Speedup Debian package building
For my employee Univention I want to setup a Continuous Integration system to build Debian packages. We have been using our own build-system called Repo-NG based on pbuilder, which show their age. I tried several tricks to improve the build speed as we have to build many packages and many of them multiple times.
Improving pbuilder speed
So far we have been using pbuilder, which in its initial form uses compressed tape archives
.tar.gz to have clean build environments.
For each build they are extracted to a new location, in which the package build happens.
This is slow when using slow disk and was my first vector for optimization.
Using unsafe dpkg
dpkg has an option to disable its synchronization:
echo "force-unsafe-io" > /etc/dpkg/dpkg.cfg.d/force-unsafe-io
This is already used during the initial setup, but removed after the Debian installer has finished. Enabling it in throw-away build environments is a first optimization.

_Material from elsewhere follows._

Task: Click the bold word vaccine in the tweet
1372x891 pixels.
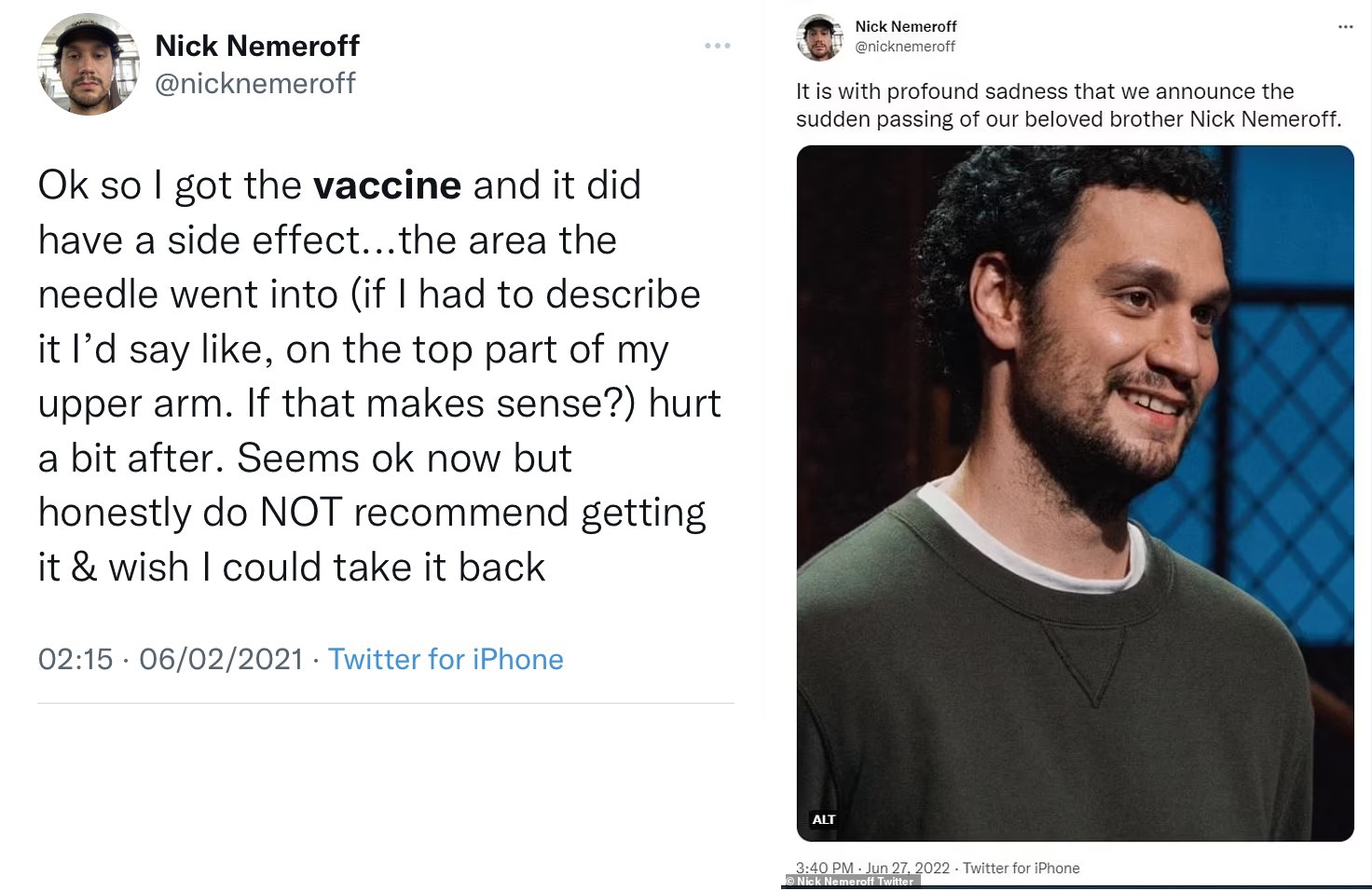Action: click(x=387, y=185)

When we moved Repo-NG from physical servers into virtual machines, we gave each VM a stratch volume using Qemus
This filters our all
sync() calls to flush the data to disk, which greatly improves the time to setup the required build dependencies as
sync() is used a lot during
dpkg installing packages.
An alternative it to use eat-my-data. This works quiet well most of the times, but I remember having problems with some packages, which failed to build. My main concern is that I have to install that library into each build environment, which then is no longer minimal.
Another alternative is using SECCOMP to filter out sync operations. This also works quiet well but some integration tests fail, which notice a discrepancy between requested and actual sync mode. This also breaks when doing cross-compiles, but other has the benefit, that I can setup it outside the build environment.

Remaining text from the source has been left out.